Monday, January 29, 2018

Securing Apache Sqoop - part II

This is the second in a series of posts on how to secure Apache Sqoop. The first post looked at how to set up Apache Sqoop to perform a simple use-case of transferring a file from HDFS to Apache Kafka. In this post we will look at securing Apache Sqoop with Apache Ranger, such that only authorized users can interact with it. We will then show how to use the Apache Ranger Admin UI to create authorization policies for Apache Sqoop.

1) Install the Apache Ranger Sqoop plugin

If you have not done so already, please follow the steps in the earlier tutorial to set up Apache Sqoop. First we will install the Apache Ranger Sqoop plugin. Download Apache Ranger and verify that the signature is valid and that the message digests match. Due to some bugs that were fixed for the installation process, I am using version 1.0.0-SNAPSHOT in this post.

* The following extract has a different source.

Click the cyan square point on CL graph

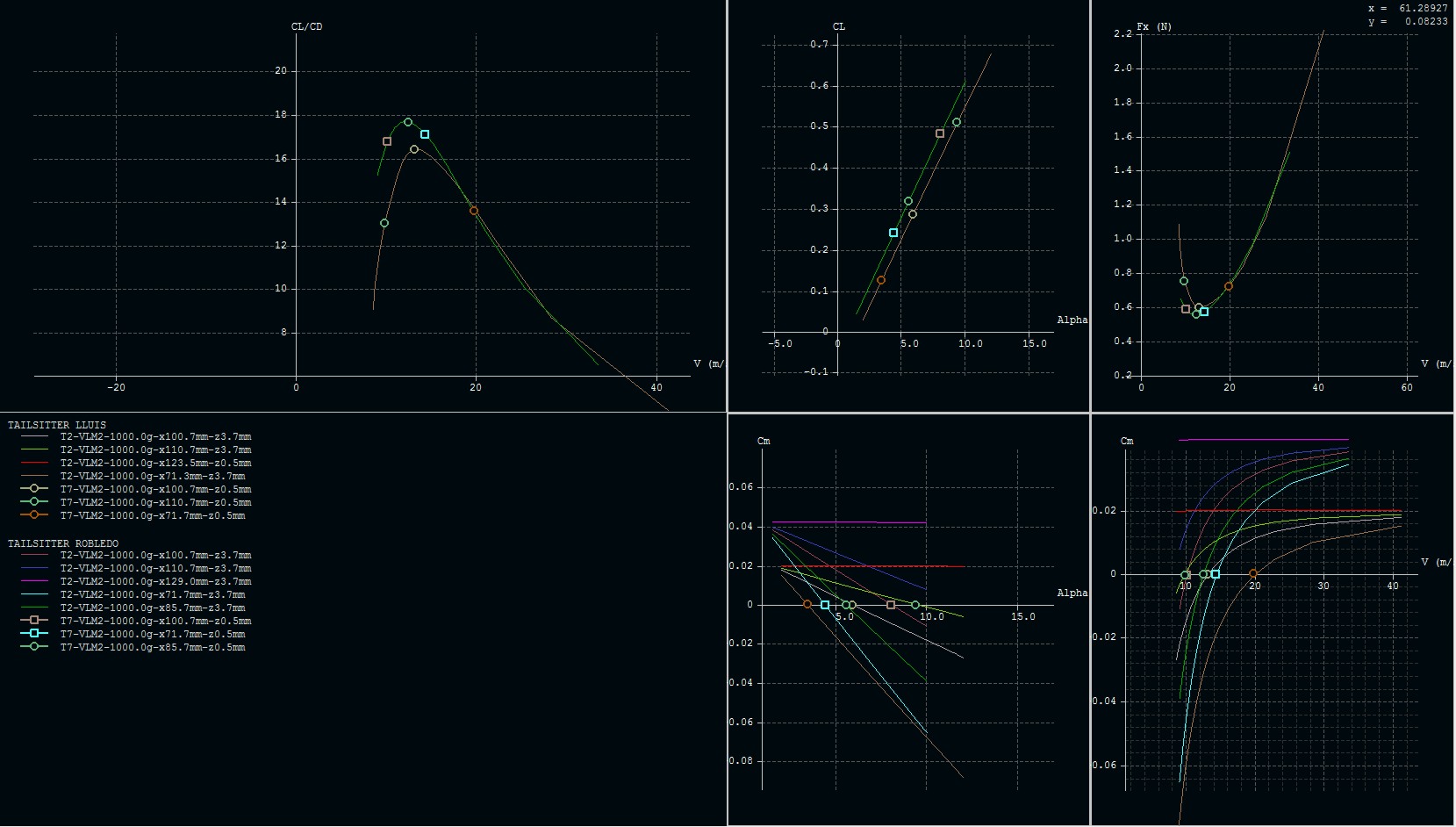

Now extract and build the source, and copy the resulting plugin to a location where you will configure and install it:
  • mvn clean package assembly:assembly -DskipTests
  • tar zxvf target/ranger-1.0.0-SNAPSHOT-sqoop-plugin.tar.gz
  • mv ranger-1.0.0-SNAPSHOT-sqoop-plugin ${ranger.sqoop.home}
Now go to ${ranger.sqoop.home} and edit "install.properties". You need to specify the following properties:
  • POLICY_MGR_URL: Set this to "http://localhost:6080"
  • REPOSITORY_NAME: Set this to "SqoopTest".
  • COMPONENT_INSTALL_DIR_NAME: The location of your Apache Sqoop installation
Save "install.properties" and install the plugin as root via "sudo -E ./enable-sqoop-plugin.sh". Make sure that the user you are running Sqoop as has permission to access '/etc/ranger/SqoopTest', which is where the Ranger plugin for Sqoop will download authorization policies created in the Ranger Admin UI.

In the Apache Sqoop directory, copy 'conf/ranger-sqoop-security.xml' to the root directory (or else add the 'conf' directory to the Sqoop classpath). Now restart Apache Sqoop and try to see the Connectors that were installed:
  • bin/sqoop2-server start
  • bin/sqoop2-shell
  • show connector
You should see an empty list here as you are not authorized to see the connectors. Note that "show job" should still work OK, as you have permission to view jobs that you created.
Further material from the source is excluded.